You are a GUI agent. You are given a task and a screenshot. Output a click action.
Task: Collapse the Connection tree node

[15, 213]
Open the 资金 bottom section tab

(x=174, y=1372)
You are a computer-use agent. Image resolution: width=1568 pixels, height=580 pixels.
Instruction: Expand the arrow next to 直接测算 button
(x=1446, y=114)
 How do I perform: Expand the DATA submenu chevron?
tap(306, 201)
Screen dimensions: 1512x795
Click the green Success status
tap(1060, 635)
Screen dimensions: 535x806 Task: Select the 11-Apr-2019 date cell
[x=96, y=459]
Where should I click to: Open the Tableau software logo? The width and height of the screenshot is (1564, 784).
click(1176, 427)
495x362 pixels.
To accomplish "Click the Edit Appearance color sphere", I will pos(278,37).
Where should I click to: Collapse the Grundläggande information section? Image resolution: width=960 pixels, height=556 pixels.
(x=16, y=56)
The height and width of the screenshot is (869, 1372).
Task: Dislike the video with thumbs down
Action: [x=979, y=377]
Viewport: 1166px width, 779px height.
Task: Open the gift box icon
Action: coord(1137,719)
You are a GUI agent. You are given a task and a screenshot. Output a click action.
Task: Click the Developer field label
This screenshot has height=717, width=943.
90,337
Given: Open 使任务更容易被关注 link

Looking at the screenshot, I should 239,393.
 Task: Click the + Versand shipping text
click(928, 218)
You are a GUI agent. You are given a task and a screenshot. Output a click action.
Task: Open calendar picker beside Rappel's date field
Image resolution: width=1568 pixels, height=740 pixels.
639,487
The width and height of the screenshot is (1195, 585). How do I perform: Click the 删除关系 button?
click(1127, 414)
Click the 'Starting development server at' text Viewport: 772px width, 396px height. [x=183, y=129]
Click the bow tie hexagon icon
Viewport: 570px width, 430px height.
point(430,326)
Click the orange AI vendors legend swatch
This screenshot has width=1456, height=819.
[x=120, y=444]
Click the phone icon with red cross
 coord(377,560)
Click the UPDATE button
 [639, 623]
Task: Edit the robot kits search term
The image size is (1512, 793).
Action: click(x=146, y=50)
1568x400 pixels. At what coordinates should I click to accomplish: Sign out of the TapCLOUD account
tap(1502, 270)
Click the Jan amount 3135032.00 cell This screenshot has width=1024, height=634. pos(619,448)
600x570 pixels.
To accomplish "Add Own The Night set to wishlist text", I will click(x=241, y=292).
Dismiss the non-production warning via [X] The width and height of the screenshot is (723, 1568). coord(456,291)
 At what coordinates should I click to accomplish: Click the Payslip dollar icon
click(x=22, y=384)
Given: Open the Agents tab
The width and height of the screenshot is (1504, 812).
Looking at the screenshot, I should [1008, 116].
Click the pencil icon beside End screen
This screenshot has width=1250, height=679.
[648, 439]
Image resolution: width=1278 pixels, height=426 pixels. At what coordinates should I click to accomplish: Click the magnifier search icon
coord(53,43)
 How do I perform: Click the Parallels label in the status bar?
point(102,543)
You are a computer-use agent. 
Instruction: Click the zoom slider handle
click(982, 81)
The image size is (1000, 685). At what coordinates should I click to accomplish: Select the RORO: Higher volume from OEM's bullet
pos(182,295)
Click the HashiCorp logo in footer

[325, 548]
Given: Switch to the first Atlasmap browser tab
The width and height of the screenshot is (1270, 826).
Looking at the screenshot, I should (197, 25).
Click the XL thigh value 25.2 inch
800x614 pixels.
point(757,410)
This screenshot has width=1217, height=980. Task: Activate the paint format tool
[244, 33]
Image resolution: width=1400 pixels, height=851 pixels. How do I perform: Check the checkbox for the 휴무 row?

++++++++++++++++++++

## [EXERCISE GOAL]
Repeat all the records without altering a single word.

## [RESPONSE]
You are a GUI agent. You are given a task and a screenshot. Output a click action.
Task: Collapse the Connection tree node

[15, 213]
Open the 资金 bottom section tab

(x=174, y=1372)
You are a computer-use agent. Image resolution: width=1568 pixels, height=580 pixels.
Instruction: Expand the arrow next to 直接测算 button
(x=1446, y=114)
 How do I perform: Expand the DATA submenu chevron?
tap(306, 201)
Screen dimensions: 1512x795
Click the green Success status
tap(1060, 635)
Screen dimensions: 535x806 Task: Select the 11-Apr-2019 date cell
[x=96, y=459]
Where should I click to: Open the Tableau software logo? The width and height of the screenshot is (1564, 784).
click(1176, 427)
495x362 pixels.
To accomplish "Click the Edit Appearance color sphere", I will pos(278,37).
Where should I click to: Collapse the Grundläggande information section? Image resolution: width=960 pixels, height=556 pixels.
(x=16, y=56)
The height and width of the screenshot is (869, 1372).
Task: Dislike the video with thumbs down
Action: [x=979, y=377]
Viewport: 1166px width, 779px height.
Task: Open the gift box icon
Action: coord(1137,719)
You are a GUI agent. You are given a task and a screenshot. Output a click action.
Task: Click the Developer field label
This screenshot has height=717, width=943.
90,337
Given: Open 使任务更容易被关注 link

Looking at the screenshot, I should 239,393.
 Task: Click the + Versand shipping text
click(928, 218)
You are a GUI agent. You are given a task and a screenshot. Output a click action.
Task: Open calendar picker beside Rappel's date field
Image resolution: width=1568 pixels, height=740 pixels.
639,487
The width and height of the screenshot is (1195, 585). How do I perform: Click the 删除关系 button?
click(1127, 414)
Click the 'Starting development server at' text Viewport: 772px width, 396px height. [x=183, y=129]
Click the bow tie hexagon icon
Viewport: 570px width, 430px height.
point(430,326)
Click the orange AI vendors legend swatch
This screenshot has width=1456, height=819.
[x=120, y=444]
Click the phone icon with red cross
 coord(377,560)
Click the UPDATE button
 [639, 623]
Task: Edit the robot kits search term
The image size is (1512, 793).
Action: click(x=146, y=50)
1568x400 pixels. At what coordinates should I click to accomplish: Sign out of the TapCLOUD account
tap(1502, 270)
Click the Jan amount 3135032.00 cell This screenshot has width=1024, height=634. pos(619,448)
600x570 pixels.
To accomplish "Add Own The Night set to wishlist text", I will click(x=241, y=292).
Dismiss the non-production warning via [X] The width and height of the screenshot is (723, 1568). coord(456,291)
 At what coordinates should I click to accomplish: Click the Payslip dollar icon
click(x=22, y=384)
Given: Open the Agents tab
The width and height of the screenshot is (1504, 812).
Looking at the screenshot, I should [1008, 116].
Click the pencil icon beside End screen
This screenshot has width=1250, height=679.
[648, 439]
Image resolution: width=1278 pixels, height=426 pixels. At what coordinates should I click to accomplish: Click the magnifier search icon
coord(53,43)
 How do I perform: Click the Parallels label in the status bar?
point(102,543)
You are a computer-use agent. 
Instruction: Click the zoom slider handle
click(982, 81)
The image size is (1000, 685). At what coordinates should I click to accomplish: Select the RORO: Higher volume from OEM's bullet
pos(182,295)
Click the HashiCorp logo in footer

[325, 548]
Given: Switch to the first Atlasmap browser tab
The width and height of the screenshot is (1270, 826).
Looking at the screenshot, I should (197, 25).
Click the XL thigh value 25.2 inch
800x614 pixels.
point(757,410)
This screenshot has width=1217, height=980. Task: Activate the paint format tool
[244, 33]
Image resolution: width=1400 pixels, height=851 pixels. How do I perform: Check the checkbox for the 휴무 row?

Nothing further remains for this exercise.